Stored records
>>>>

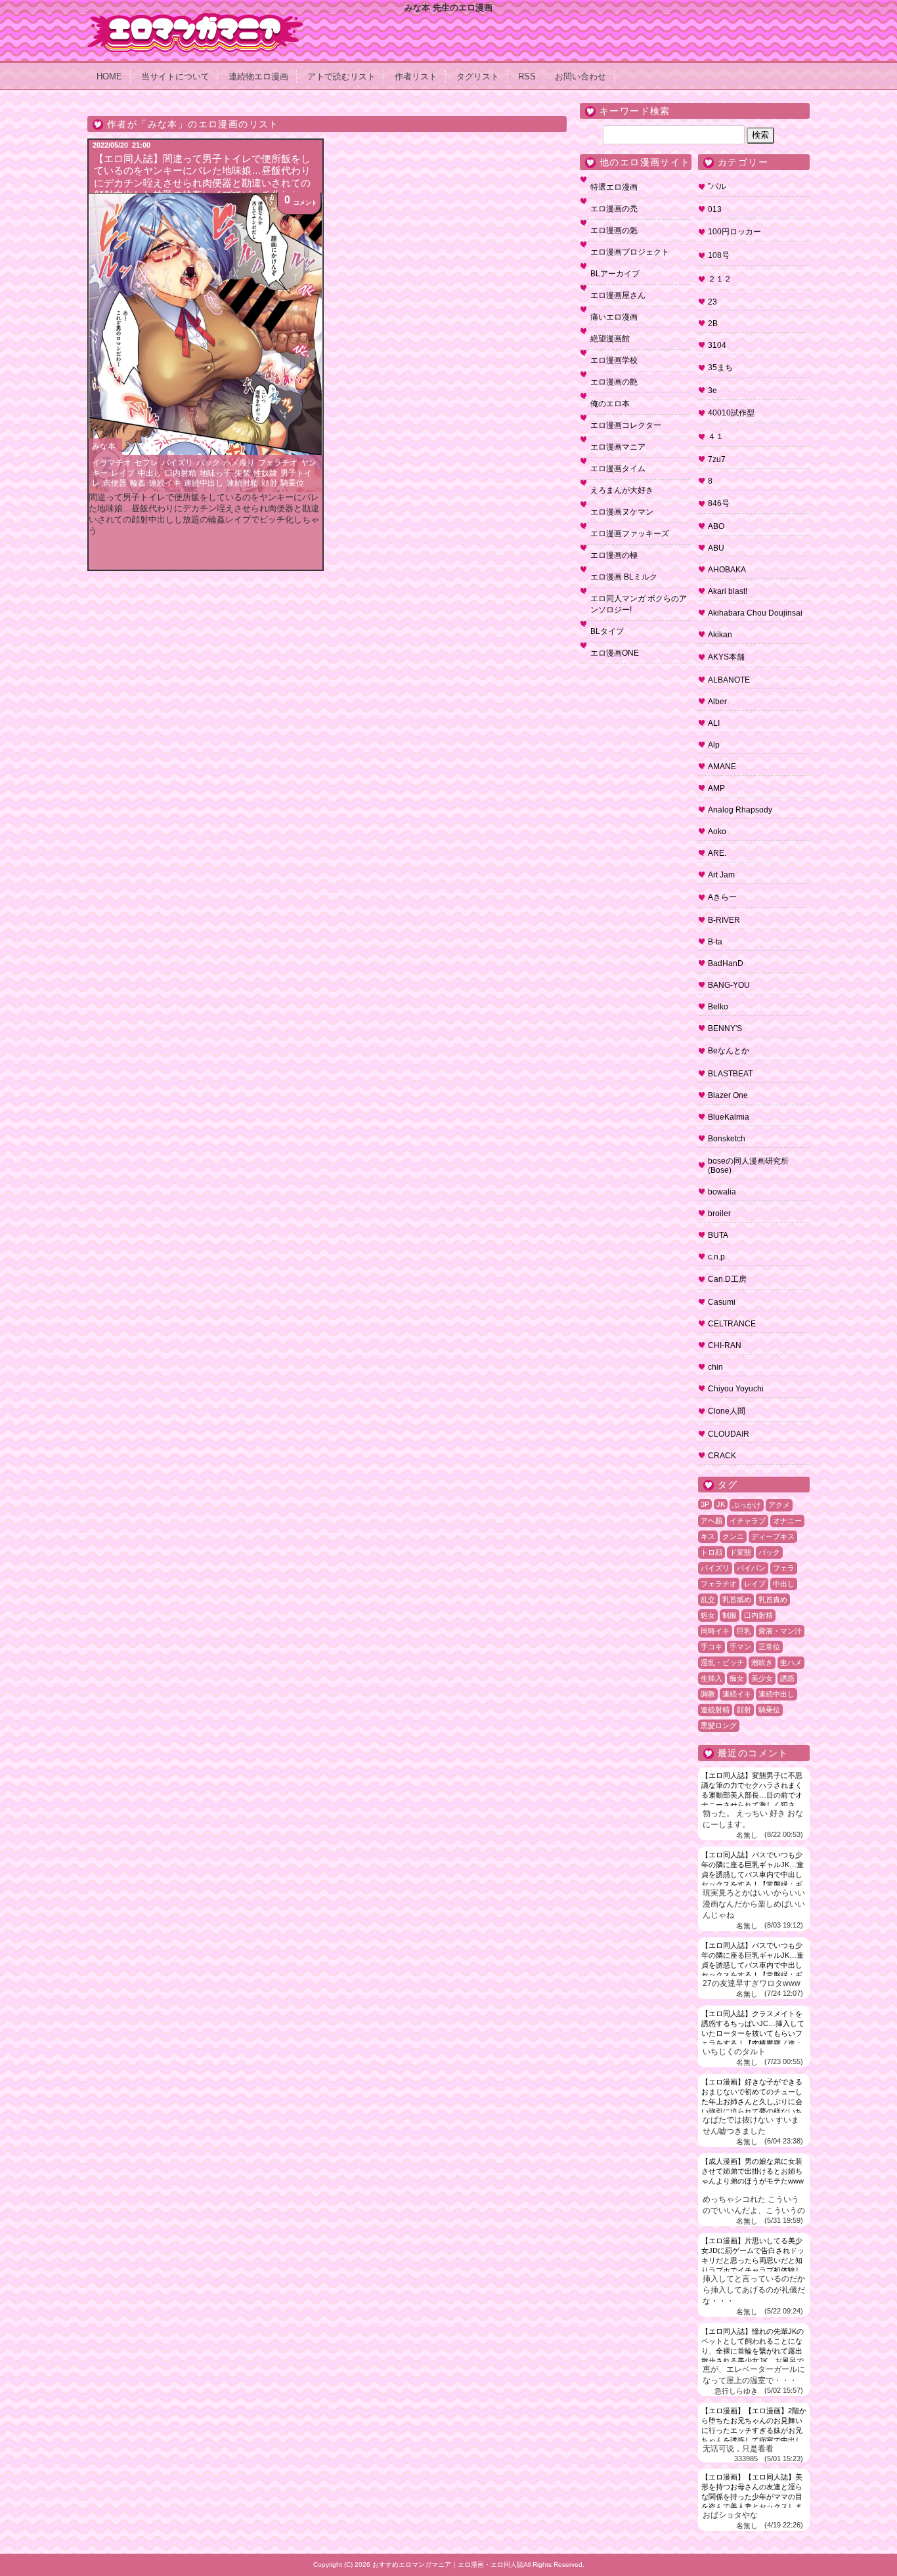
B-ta (715, 942)
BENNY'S (725, 1028)
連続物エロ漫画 (258, 76)
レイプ (123, 473)
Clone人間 (726, 1411)
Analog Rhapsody (740, 810)
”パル (717, 186)
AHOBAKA (727, 570)
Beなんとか (728, 1051)
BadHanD (725, 963)
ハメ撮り (239, 462)
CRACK (722, 1456)
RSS (527, 76)
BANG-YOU (729, 985)
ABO (716, 526)
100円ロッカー (734, 232)
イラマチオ (111, 462)
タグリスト (477, 76)
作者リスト (416, 76)
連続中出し (203, 483)
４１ (716, 436)
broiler (719, 1213)
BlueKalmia (728, 1117)
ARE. (717, 853)
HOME (109, 76)
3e (712, 390)
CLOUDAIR (728, 1434)
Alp (714, 745)
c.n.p (716, 1257)
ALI (714, 723)
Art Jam (721, 875)
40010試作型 (731, 413)
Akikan (720, 635)
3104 (717, 345)
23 (712, 302)
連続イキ (165, 483)
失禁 (242, 473)
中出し (150, 473)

<<<<

▶ **TASK DESCRIPTION**:
Each line from the one with "BENNY'S (725, 1028)" through the end of the entries above must be set down exactly, both end lines included, and no other line may appear.

▶ **WORKED SOLUTION**:
BENNY'S (725, 1028)
連続物エロ漫画 (258, 76)
レイプ (123, 473)
Clone人間 (726, 1411)
Analog Rhapsody (740, 810)
”パル (717, 186)
AHOBAKA (727, 570)
Beなんとか (728, 1051)
BadHanD (725, 963)
ハメ撮り (239, 462)
CRACK (722, 1456)
RSS (527, 76)
BANG-YOU (729, 985)
ABO (716, 526)
100円ロッカー (734, 232)
イラマチオ (111, 462)
タグリスト (477, 76)
作者リスト (416, 76)
連続中出し (203, 483)
４１ (716, 436)
broiler (719, 1213)
BlueKalmia (728, 1117)
ARE. (717, 853)
HOME (109, 76)
3e (712, 390)
CLOUDAIR (728, 1434)
Alp (714, 745)
c.n.p (716, 1257)
ALI (714, 723)
Art Jam (721, 875)
40010試作型 (731, 413)
Akikan (720, 635)
3104 (717, 345)
23 (712, 302)
連続イキ (165, 483)
失禁 (242, 473)
中出し (150, 473)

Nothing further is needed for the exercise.